Semenjak diangkat menjadi Bendahara Negara, Yusuf mempunyai keleluasaan menjalankan tugasnya. Kesabaran Yusuf dibuang ke dalam sumur oleh saudara-saudaranya, keteguhan hatinya menjaga kesucian dan kehormatan diri menghadapi godaan Zulaikha, dan kesabarannya dikurung dalam penjara padahal dia tidak bersalah apapun dibalasi oleh Allah SWT dengan memberikan kepadanya kedudukan yang tinggi dalam Kerajaan Mesir. Allah tidak pernah menyia-nyiakan pahala orang yang berbuah baik. Tetapi lebih daripada segala kedudukan yang tinggi di dunia itu, Allah menyiapkan bagi orang-orang yang beriman dan bertaqwa balasan yang lebih baik di Akhirat nanti. Allah SWT berfirman:

وَكَذَلِكَ مَكَّنَّا لِيُوسُفَ فِي الْأَرْضِ يَتَبَوَّأُ مِنْهَا حَيْثُ يَشَاءُ نُصِيبُ بِرَحْمَتِنَا مَنْ نَشَاءُ وَلَا نُضِيعُ أَجْرَ الْمُحْسِنِينَ(56)وَلَأَجْرُ الْآخِرَةِ خَيْرٌ لِلَّذِينَ ءَامَنُوا وَكَانُوا يَتَّقُونَ(57)

Dan demikianlah Kami memberi kedudukan kepada Yusuf di negeri Mesir; (dia berkuasa penuh) pergi menuju ke mana saja yang ia kehendaki di bumi Mesir itu. Kami melimpahkan rahmat Kami kepada siapa yang Kami kehendaki dan Kami tidak menyia-nyiakan pahala orang-orang yang berbuat baik. Dan sesungguhnya pahala di akhirat itu lebih baik, bagi orang-orang yang beriman dan selalu bertaqwa.” (Q.S. Yusuf 12:56-57)

Drama Reuni Keluarga

Bagian yang paling dramatis dari kisah Nabi Yusuf AS ini adalah pertemuannya kembali dengan saudara-saudara dan ayah serta bibinya. Drama pertemuan itu dikisahkan Al-Qur’an panjang lebar mulai ayat 58 sampai dengan ayat 100 (43 ayat).

Dengan kewenangan yang ada ditangannya, Yusuf mengintensifkan pertanian di seluruh Mesir. Kepada seluruh rakyat diperintahkan supaya jangan ada tanah yang kosong yang tidak ditanami.
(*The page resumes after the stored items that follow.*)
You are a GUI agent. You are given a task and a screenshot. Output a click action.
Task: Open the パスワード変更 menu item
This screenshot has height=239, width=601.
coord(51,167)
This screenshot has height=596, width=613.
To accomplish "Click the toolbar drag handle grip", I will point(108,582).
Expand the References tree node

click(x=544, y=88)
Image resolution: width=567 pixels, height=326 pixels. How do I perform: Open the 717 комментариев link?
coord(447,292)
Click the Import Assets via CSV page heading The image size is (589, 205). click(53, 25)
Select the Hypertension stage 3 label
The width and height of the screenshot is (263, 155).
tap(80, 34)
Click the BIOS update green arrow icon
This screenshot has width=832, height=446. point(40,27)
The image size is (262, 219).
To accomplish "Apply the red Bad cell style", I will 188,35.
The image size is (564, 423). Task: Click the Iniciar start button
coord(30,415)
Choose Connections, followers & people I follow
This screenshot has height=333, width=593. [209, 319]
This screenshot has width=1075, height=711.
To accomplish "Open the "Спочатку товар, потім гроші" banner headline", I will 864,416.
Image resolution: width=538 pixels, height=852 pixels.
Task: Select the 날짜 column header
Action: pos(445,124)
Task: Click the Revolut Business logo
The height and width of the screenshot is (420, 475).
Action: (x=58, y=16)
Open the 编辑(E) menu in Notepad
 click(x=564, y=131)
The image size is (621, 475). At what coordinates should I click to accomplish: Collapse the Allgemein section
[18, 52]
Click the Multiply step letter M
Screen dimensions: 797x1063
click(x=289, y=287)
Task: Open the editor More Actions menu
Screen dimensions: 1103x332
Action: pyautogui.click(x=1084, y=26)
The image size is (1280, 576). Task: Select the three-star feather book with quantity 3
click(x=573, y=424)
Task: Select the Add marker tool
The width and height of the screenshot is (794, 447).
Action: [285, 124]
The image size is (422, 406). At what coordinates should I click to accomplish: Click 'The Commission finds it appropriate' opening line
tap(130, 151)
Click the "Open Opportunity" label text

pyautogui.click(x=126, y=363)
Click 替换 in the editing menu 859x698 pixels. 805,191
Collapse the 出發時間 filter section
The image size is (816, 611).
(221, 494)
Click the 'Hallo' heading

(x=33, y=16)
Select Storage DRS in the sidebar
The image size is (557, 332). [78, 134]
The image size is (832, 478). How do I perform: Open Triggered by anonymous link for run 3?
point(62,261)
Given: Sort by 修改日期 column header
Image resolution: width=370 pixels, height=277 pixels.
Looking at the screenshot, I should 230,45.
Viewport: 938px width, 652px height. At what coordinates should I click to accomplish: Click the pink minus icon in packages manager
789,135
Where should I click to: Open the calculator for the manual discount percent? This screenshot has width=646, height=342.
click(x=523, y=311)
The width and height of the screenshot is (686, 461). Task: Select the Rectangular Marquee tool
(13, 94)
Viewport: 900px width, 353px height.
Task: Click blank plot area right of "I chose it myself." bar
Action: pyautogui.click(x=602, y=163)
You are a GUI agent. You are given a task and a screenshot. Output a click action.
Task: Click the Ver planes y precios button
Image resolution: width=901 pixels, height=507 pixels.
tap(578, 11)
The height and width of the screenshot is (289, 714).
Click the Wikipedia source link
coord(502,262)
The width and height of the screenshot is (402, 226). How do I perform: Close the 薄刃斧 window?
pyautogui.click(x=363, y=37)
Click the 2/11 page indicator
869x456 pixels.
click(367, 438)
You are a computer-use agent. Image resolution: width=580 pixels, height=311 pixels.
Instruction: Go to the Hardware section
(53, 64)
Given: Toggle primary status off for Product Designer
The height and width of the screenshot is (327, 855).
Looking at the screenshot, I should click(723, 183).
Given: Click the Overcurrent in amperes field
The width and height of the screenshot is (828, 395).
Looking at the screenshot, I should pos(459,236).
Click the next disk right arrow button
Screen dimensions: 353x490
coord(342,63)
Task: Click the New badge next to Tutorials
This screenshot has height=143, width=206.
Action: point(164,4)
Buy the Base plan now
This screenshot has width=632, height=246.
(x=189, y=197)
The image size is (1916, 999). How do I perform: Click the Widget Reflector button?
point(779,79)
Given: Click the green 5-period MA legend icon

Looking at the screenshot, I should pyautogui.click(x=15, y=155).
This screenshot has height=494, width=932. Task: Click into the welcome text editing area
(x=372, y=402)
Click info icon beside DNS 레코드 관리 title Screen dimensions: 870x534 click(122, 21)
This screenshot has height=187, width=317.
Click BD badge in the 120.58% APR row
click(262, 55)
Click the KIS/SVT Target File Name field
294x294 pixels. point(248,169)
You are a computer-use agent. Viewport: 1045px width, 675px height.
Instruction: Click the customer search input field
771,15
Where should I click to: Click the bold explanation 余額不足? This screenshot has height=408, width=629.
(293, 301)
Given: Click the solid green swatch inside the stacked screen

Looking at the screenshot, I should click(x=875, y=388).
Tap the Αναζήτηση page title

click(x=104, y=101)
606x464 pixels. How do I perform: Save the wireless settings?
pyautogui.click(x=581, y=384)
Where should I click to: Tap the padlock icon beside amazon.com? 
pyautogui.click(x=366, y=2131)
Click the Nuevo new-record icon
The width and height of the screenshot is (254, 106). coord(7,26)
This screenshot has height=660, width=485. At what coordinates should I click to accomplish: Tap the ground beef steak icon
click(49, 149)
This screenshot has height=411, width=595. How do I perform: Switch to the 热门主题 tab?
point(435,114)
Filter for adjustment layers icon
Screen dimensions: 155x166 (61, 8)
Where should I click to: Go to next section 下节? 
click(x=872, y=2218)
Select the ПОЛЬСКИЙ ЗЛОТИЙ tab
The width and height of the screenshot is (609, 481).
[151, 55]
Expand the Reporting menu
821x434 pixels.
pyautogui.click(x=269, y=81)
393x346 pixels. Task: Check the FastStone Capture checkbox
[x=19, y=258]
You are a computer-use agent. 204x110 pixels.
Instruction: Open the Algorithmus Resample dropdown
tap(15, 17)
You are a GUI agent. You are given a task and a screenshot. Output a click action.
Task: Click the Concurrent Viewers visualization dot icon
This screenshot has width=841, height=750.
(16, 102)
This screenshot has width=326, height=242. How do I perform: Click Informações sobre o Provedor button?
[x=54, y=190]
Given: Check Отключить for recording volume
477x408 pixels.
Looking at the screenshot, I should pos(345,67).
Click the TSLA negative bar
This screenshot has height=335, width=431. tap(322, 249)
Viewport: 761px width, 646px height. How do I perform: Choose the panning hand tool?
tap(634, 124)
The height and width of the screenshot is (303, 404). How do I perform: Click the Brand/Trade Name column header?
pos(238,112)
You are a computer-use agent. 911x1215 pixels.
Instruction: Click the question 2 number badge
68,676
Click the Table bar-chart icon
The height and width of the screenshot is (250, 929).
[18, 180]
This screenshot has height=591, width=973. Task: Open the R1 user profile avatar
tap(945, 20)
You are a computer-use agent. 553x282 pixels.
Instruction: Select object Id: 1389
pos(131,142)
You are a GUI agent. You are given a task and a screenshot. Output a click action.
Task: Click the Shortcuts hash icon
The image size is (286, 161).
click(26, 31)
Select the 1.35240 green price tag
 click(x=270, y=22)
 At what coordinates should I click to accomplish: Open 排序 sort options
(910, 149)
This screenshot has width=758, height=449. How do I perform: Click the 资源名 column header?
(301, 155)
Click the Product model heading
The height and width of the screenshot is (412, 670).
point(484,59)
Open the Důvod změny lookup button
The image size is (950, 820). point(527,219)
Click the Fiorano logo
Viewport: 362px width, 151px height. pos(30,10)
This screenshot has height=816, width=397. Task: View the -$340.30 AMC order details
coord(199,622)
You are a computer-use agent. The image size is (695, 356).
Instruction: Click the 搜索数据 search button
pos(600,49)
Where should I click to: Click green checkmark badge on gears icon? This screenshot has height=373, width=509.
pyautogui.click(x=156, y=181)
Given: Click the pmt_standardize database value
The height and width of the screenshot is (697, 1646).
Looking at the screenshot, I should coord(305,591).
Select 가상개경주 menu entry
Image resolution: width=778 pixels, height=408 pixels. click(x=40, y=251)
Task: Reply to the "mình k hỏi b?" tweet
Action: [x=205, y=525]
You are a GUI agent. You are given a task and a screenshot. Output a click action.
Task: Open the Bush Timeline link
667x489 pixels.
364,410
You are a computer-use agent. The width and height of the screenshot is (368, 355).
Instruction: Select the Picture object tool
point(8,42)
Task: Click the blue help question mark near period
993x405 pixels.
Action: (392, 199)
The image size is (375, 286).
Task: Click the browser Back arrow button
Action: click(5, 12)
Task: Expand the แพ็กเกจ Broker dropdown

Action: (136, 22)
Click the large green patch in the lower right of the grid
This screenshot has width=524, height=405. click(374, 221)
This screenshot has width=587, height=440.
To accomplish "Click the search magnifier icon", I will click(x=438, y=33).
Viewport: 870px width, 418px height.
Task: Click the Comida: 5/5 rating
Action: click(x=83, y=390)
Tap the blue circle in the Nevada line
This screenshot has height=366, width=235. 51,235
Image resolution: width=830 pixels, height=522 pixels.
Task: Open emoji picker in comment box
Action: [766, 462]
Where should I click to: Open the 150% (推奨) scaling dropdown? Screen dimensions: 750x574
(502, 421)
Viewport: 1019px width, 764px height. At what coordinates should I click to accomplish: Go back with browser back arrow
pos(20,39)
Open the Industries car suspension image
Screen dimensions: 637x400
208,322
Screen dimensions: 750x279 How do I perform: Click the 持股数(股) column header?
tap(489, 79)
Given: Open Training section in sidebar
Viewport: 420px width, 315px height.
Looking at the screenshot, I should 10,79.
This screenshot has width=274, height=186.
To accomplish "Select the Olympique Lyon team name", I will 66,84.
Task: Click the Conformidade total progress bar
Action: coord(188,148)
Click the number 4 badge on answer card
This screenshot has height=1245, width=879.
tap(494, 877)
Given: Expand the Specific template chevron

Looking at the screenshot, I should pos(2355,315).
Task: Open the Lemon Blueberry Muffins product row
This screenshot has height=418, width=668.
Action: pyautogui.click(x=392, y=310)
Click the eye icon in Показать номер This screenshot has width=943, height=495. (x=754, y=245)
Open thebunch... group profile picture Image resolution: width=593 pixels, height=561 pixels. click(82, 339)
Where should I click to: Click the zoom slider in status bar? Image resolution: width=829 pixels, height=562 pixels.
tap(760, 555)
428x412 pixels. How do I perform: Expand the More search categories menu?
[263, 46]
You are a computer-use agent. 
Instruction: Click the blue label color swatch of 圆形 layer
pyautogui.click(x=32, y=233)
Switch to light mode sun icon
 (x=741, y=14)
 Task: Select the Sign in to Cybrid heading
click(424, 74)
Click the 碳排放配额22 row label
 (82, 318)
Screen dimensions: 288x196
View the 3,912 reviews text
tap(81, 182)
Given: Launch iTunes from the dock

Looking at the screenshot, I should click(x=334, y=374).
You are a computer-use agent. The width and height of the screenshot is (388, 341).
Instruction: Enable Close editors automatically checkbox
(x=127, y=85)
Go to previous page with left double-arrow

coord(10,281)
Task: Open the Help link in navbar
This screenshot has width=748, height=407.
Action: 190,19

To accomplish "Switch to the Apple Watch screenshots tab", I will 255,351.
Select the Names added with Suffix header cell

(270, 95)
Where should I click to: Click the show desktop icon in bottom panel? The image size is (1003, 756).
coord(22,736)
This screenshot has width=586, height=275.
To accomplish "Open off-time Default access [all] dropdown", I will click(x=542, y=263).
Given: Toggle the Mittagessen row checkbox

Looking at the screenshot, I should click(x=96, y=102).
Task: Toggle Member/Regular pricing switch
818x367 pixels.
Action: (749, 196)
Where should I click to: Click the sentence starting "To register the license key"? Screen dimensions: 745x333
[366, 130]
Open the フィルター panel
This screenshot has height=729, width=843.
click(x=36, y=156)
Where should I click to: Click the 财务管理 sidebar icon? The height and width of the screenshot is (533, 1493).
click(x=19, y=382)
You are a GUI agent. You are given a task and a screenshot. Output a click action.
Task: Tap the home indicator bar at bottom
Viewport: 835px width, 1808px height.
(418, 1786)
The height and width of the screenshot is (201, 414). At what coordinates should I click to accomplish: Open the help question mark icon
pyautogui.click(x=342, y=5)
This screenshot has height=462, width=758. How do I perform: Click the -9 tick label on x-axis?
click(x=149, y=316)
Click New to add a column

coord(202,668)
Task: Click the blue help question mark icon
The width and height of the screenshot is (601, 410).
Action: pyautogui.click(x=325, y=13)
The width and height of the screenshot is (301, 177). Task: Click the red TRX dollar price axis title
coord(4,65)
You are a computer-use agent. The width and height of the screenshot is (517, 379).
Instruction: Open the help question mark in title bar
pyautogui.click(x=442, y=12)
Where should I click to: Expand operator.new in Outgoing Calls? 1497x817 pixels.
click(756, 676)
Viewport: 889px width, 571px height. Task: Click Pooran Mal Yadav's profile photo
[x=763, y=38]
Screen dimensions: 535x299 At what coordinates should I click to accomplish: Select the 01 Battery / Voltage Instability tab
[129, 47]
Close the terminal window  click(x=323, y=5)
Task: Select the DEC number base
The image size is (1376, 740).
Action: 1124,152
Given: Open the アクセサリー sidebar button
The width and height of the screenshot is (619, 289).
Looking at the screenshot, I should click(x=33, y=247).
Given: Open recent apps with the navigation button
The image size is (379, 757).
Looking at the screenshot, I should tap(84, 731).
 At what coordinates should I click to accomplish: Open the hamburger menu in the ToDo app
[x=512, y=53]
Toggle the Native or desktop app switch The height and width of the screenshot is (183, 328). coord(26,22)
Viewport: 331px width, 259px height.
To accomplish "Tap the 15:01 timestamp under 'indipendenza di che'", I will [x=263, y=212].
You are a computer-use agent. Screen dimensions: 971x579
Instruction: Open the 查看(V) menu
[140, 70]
Gudang-gudang besar dibangun untuk menyimpan hasil tanaman. Hasil tanaman disimpang dalam gudang dengan batang-batangnya supaya tahan lama. Apabila datang musim kemarau yang panjang, simpanan dalam gudang diambil sedikit demi sedikit. Semua rakyat diminta untuk hidup hemat yang diberi contoh oleh Raja dan para pembesar kerajaan. Demikianlah Mesir dapat mengatasi musim kemarau yang panjang dibawah pimpinan Nabi Yusuf AS.

Masa panceklik tidak hanya melanda Mesir, tetapi juga sampai kepada negeri-negeri tetangganya seperti Kan’an tempat Nabi Ya’qub dan putera-puteranya bermukim. Bahaya kelaparan pun mulai mengancam mereka. Setelah mendengar di Mesir bahan makanan cukup banyak tersedia, maka Nabi Ya’qub memerintahkan sepuluh orang puteranya berangkat ke sana untuk membeli bahan makanan dari al-‘Aziz yang bijaksana. Anaknya yang bungsu, Bunyamin tidak ikut berangkat, Ya’qub tidak mengizinkannya, karena beliau khawatir terjadi seperti apa yang terjadi pada kakaknya dahulu yaitu Yusuf.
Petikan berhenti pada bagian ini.